«Pizzetta bianca? Costa sei euro E per una minerale ce ne vogliono tre»

Quando lo scontrino fiscale diventa un optional e viene rilasciato solo su richiesta

Ricordate i servizi giornalistici che denunciavano i comportamenti dei baristi della zona Prati, a Roma, che durante i funerali di Giovanni Paolo II avevano raddoppiato il prezzo delle bottigliette d’acqua da mezzo litro? Si è gridato allo scandalo, ma non è una cosa che succede «ogni morte di Papa». A Roma si ruba sempre e due euro sono poca cosa rispetto ai 3 euro della stessa bottiglietta da mezzo litro, in un giorno qualunque a piazza S. Maria Maggiore. Be’, uno potrebbe dire «almeno ho mangiato all’aperto, guardando una delle basiliche più belle del mondo». Invece no. All’interno del bar, in un tavolino addossato al muro e vicino alla cucina e al bagno, con un costante andirivieni di gente. Ma in fondo, per un romano qualsiasi, che lavora a via Cavour da dieci anni, non è proprio necessario un tavolino esterno.
Insomma per farla breve, in pausa pranzo di un giorno qualunque, con il Papa per fortuna in ottima salute, una pizzetta bianca finisce per costare 6 euro invece dei 2 euro di media di altri bar della zona ed una caprese (quattro fette di pomodoro, quattro fette di mozzarella ed una foglia di basilico) ben 10 euro. Ma allora sarà l’eccezionale servizio ad aver fatto levitare i prezzi? Provare per credere. Un paio di camerieri - peraltro di una certa età e non proprio rapidi come il pelide Achille - indaffarati a servire un esagerato numero di clienti e con i quali non si riesce a parlare se non di sfuggita. Al punto che su due ordinazioni una viene sbagliata e si è obbligati ad andare a prendersi il caffè al bancone, perché nessuno si degna di portarlo al tavolo dopo che si è ordinato.
Alla cassa la sorpresa: «Pago una pizzetta, una caprese e un caffè». «Non può pagare alla cassa, se era al tavolo faccia fare il conto al cameriere...». Attendo il cameriere - e anche il caffè - al bancone. Arriva il cameriere - del caffè ancora neanche l’ombra -: «Pago una pizzetta, una caprese e un caffè». E lui, dopo una breve pausa di riflessione: «Sono 19 euro. Questi li paga a me.

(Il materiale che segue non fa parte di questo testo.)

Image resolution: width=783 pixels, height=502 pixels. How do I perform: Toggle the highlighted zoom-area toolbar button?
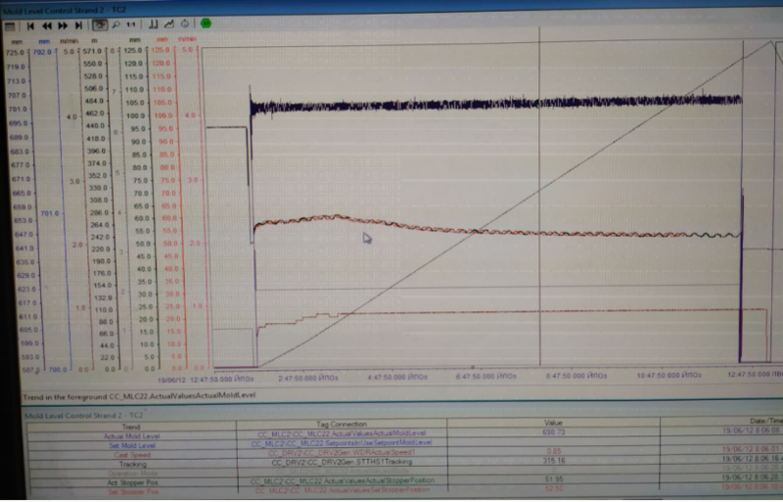pyautogui.click(x=100, y=23)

Il caffè invece, che lo ha preso al bancone, lo paga a parte alla cassa». Non credevo alle mie orecchie, ma non sono abituato a lamentarmi e a fare scenate. Metto 20 euro in mano al cameriere che torna e candido mi molla in mano un euro. Dalla faccia direi che si aspettava anche la mancia. Ma la moneta non è accompagnata da nessun foglietto e per quella cifra penso di poter fare il pignolo: «Scusi, ma lo scontrino?» chiedo. «Ah, le serve lo scontrino? (come se fosse cosa strana) Ora glielo porto».
Mi arriva uno scontrino con scritto semplicemente «bar 19 euro» senza alcuna indicazione dei prodotti acquistati. A quel punto non resta che fare il sapientino rompiscatole: «No, per cortesia, voglio uno scontrino con indicato quello che ho preso e magari il prezzo accanto». La giovane cassiera - che a quel punto ha smesso di sorridere e ha un aria di sfida - dice: «E che problema c’è ?». Le dita che battono sul moderno schermo della cassa ed ecco che finalmente spunta lo scontrino con le singole voci e - che Dio li benedica - il relativo prezzo.
Sono talmente orgoglioso dello scontrino, che ve lo invio in allegato. Sono talmente schifato di certi esercenti romani, che lascio a chi li rappresenta qualsiasi riflessione.

Sono talmente arrabbiato che chiedo alla Guardia di finanza di farsi un giretto da quelle parti (ma non in divisa, sennò è troppo facile). Sono talmente imbarazzato nei confronti dei turisti che vorrei che questo piccolo contributo trovasse spazio su giornali, tv, radio e ovunque, per chiedere pubblicamente scusa ai turisti a nome degli italiani onesti.